The dolmens were first examined in a systematic way in 1868 by Manuel de Gongora. He was followed by Luis Siret, a Belgian mining engineer, who excavated many sites including the copper age site of Los Millares in Almeria. In the early 20th century the German archaeologist team of, Georg and Vera Leisner looked at the construction techniques and distribution of the dolmens, but it was not until 1959 that they were properly numbered and catalogued. Manuel Garcia Sanchez and J.C. Spahni conducted this work between 1955 and 1959.
It is only recently that there has been a surge of interest by Spanish academics in the prehistory of Spain. Part of the reason is economical, Spain could not afford to fund the research, and part is an unawareness of the richness of Spanish history in general and prehistory in particular. Today an increasing number of academics are producing papers and, most importantly, having them translated into other languages.
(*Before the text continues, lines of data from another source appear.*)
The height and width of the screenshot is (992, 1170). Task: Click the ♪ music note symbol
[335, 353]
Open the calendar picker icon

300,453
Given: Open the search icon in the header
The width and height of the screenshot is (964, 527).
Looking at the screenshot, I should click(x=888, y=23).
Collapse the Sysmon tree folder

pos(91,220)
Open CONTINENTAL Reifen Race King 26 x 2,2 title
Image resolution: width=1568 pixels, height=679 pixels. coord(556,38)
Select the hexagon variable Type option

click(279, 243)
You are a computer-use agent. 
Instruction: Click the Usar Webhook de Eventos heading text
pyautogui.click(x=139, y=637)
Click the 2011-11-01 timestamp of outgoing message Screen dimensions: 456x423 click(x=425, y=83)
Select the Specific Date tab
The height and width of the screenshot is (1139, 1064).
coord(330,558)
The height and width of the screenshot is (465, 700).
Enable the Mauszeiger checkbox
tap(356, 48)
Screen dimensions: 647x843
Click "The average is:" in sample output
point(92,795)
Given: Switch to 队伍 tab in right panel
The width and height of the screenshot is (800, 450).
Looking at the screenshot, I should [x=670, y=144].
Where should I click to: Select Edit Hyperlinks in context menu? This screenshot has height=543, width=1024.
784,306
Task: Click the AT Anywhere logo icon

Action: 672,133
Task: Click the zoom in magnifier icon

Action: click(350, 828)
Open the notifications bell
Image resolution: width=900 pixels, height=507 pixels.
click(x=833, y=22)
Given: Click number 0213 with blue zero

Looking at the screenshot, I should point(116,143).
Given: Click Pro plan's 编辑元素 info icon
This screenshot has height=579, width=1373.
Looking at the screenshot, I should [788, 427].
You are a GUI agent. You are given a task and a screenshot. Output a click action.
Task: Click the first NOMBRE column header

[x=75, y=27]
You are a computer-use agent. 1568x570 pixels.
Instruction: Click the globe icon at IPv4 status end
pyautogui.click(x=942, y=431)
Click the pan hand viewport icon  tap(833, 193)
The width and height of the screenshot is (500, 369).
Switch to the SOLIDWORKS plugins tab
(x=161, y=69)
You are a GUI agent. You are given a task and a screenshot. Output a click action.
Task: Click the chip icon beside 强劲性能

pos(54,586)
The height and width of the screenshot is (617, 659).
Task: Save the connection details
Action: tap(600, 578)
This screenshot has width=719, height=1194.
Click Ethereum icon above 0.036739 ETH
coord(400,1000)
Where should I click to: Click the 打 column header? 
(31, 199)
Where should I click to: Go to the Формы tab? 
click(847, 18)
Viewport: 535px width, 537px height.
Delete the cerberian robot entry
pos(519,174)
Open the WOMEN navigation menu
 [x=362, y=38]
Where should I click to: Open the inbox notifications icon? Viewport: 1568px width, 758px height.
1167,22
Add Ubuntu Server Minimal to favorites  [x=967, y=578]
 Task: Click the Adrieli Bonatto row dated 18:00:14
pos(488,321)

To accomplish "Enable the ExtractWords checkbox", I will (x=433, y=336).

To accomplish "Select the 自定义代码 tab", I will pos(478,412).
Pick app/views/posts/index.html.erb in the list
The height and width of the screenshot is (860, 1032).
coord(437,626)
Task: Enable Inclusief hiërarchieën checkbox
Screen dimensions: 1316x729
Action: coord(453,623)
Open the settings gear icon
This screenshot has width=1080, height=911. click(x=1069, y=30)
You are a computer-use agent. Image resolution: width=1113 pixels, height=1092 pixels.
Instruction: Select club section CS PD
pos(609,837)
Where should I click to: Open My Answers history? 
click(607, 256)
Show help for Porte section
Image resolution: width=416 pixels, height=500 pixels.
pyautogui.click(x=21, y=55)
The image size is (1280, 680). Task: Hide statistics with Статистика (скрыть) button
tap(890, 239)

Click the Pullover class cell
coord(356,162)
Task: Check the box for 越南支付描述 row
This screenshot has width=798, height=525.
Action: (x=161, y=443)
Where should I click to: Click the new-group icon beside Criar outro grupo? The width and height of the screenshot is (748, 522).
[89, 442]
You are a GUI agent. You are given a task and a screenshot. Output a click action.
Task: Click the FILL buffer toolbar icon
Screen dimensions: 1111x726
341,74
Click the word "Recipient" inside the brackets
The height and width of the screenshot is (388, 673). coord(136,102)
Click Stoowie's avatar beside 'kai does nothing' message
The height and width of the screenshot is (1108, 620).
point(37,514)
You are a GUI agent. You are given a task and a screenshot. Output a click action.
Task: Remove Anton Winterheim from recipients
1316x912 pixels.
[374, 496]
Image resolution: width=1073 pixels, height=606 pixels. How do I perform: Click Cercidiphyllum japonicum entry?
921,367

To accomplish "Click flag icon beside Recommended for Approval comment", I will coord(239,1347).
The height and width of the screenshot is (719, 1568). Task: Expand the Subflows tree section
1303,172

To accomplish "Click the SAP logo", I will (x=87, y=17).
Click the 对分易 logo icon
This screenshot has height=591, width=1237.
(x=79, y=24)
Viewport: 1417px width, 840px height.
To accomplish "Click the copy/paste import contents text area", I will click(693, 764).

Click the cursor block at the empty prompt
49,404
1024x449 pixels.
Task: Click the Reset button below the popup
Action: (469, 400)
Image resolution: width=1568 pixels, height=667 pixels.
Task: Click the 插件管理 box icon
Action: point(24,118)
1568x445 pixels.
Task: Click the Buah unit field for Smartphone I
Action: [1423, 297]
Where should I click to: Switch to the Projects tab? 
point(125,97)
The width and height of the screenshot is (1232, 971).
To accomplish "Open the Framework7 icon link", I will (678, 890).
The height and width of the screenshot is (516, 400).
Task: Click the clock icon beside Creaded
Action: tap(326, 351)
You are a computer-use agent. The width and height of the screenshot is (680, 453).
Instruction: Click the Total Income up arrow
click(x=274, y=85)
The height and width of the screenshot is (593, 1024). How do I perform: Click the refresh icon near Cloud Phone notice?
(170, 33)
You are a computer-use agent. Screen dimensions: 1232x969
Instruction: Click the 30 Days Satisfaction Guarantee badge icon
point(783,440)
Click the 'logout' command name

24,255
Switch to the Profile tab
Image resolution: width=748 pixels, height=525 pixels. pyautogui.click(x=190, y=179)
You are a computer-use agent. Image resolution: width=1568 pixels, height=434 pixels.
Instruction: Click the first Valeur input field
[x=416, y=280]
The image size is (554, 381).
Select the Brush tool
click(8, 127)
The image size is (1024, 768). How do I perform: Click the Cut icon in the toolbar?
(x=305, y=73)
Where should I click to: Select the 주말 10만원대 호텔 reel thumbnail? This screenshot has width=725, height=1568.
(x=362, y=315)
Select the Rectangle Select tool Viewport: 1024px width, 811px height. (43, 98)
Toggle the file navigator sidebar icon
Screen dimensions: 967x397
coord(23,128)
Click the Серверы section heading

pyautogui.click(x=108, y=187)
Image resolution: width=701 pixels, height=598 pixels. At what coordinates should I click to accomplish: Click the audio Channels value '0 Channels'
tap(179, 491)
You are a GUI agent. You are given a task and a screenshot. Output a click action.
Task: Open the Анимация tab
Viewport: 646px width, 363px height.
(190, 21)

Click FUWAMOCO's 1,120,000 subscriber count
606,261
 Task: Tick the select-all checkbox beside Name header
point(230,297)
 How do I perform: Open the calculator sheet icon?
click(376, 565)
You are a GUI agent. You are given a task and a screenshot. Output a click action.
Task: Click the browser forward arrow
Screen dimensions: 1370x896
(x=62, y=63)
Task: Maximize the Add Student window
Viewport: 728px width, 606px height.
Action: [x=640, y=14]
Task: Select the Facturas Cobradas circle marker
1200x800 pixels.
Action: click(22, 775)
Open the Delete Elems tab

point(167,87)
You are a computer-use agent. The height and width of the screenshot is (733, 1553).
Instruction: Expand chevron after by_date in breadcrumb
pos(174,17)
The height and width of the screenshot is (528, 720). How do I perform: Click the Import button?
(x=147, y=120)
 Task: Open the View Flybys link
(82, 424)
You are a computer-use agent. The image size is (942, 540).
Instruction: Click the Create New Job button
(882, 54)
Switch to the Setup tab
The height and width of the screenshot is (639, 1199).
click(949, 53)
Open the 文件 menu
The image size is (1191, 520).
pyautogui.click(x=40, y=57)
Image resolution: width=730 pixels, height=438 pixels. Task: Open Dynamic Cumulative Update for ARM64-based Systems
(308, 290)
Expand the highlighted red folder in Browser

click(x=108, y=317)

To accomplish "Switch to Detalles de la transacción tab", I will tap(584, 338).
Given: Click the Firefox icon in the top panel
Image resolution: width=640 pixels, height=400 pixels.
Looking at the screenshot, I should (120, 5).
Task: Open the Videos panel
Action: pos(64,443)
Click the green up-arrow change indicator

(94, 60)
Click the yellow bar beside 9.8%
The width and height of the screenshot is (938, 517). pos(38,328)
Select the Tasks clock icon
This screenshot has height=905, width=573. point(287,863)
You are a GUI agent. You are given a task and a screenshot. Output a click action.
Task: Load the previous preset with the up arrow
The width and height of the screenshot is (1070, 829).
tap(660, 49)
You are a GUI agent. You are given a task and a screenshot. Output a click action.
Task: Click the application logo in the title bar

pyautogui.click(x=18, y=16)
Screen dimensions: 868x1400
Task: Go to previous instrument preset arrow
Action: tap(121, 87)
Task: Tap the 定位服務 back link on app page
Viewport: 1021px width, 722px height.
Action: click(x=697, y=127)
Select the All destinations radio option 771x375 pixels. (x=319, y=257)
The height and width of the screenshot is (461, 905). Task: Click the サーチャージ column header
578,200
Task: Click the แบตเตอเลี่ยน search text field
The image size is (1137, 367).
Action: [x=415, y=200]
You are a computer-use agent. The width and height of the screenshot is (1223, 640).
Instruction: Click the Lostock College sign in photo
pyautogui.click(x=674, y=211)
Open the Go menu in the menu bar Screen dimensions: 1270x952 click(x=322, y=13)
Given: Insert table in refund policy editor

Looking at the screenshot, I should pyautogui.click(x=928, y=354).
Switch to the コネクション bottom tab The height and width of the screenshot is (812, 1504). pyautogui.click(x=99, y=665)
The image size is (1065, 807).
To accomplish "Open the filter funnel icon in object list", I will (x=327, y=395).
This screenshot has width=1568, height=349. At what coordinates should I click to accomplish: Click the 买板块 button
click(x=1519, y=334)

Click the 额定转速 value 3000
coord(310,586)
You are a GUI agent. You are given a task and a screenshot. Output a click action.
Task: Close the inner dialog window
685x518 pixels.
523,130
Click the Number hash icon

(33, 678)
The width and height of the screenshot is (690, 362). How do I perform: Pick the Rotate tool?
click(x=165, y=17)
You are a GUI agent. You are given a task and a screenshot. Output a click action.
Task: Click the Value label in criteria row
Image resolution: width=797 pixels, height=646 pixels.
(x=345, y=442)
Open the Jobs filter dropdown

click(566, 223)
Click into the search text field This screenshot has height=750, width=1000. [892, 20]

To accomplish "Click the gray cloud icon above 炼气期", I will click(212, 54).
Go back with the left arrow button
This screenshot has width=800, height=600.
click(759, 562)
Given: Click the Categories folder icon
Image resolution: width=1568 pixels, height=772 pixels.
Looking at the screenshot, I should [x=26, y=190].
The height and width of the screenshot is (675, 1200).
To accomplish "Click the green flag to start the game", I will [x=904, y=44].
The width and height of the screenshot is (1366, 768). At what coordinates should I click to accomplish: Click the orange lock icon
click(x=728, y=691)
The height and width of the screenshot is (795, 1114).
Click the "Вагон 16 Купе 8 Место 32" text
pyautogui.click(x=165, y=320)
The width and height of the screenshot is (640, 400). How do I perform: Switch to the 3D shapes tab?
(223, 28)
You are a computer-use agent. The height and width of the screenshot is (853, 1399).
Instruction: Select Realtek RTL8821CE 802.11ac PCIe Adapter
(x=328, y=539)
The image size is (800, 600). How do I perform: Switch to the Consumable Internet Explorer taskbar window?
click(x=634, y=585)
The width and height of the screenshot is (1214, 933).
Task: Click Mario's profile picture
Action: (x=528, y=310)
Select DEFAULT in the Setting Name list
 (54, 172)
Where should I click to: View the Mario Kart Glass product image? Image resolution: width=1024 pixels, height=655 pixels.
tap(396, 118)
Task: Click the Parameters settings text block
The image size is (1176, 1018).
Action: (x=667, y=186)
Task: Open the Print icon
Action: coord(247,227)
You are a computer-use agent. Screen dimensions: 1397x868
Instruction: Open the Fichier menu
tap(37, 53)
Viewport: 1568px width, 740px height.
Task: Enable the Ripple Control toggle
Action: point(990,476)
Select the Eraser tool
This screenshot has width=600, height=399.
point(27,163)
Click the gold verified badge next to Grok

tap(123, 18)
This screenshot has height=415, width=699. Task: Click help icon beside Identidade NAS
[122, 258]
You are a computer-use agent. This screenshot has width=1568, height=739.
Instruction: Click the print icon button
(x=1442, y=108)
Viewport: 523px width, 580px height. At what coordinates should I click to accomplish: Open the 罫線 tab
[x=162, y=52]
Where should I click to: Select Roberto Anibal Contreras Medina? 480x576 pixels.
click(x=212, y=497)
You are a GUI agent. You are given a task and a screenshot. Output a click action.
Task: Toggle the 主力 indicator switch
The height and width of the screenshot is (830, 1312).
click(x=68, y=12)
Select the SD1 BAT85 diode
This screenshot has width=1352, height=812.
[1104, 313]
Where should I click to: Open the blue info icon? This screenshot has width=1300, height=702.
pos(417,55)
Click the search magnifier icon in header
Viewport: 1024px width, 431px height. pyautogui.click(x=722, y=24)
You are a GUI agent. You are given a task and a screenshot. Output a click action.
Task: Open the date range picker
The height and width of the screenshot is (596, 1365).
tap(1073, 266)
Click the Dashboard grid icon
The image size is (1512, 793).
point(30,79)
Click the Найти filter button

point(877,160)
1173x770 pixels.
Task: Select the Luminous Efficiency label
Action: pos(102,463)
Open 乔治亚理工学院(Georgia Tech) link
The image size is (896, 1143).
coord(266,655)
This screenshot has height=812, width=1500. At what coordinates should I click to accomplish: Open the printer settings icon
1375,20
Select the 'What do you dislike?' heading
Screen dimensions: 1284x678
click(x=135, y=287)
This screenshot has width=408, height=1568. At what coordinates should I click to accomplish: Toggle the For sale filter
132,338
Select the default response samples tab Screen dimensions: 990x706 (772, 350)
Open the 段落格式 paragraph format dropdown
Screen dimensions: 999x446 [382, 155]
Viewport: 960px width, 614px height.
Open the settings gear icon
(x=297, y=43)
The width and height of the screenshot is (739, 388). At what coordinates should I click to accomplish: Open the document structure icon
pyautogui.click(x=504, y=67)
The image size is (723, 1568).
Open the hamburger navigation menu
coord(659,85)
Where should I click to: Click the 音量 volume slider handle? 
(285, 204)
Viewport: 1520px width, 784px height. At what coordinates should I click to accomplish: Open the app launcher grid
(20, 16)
When sites of particular importance are found then money, often helped by the EU, is made available to disseminate the information gleaned to a broader audience.
In 2011 a Centro de Interpretación del Megalitismo, a Megalithic Interpretation Centre, was opened in the small village of Gorafe. It is built underground, beneath a mound, to emulate a dolmen and is being visited by an increasing number of people interested in the megalithic phenomenon.
The Altiplano of Granada also makes its mark in geology. The Granada Altiplano provides geologists with a complete continental sedimentary record of the Quaternary period on the planet. Forty-seven municipalities in the Hoya de Guadix-Baza depression, that started to form 65 million years ago, have been included in a project to promote the landscape, the cultural and the geological value of the area. It is hoped that the project will encourage people to observe, appreciate and understand the fossils, minerals, deserts, ancient burial sites and the archaeological and paleontological sites within this unique area. The project is called Geoparque Granada.
A geoparque (geopark or geoparc) is a well-defined territory, home to a valuable natural geological heritage. The most important parts of a geoparque, due to their scientific, aesthetic, or educational value, are called geosites.
In the north of Granada, surrounded by some of the tallest mountains of the Iberian peninsula, what we know today as the Basin of Guadix or the Guadix - Baza depression or basin was, for 5 million years, a lake with no outlet to the sea. Sediments, brought down by the mountain streams, were deposited in the basin in horizontal sheets. 500,000 years ago the basin drained to the west and new streams carved out the canyons, ravines and badlands that characterise the area, the most southerly desert in Europe, today.
The valley of the River Gor is a geosite by virtue of its concentration of megalithic dolmens.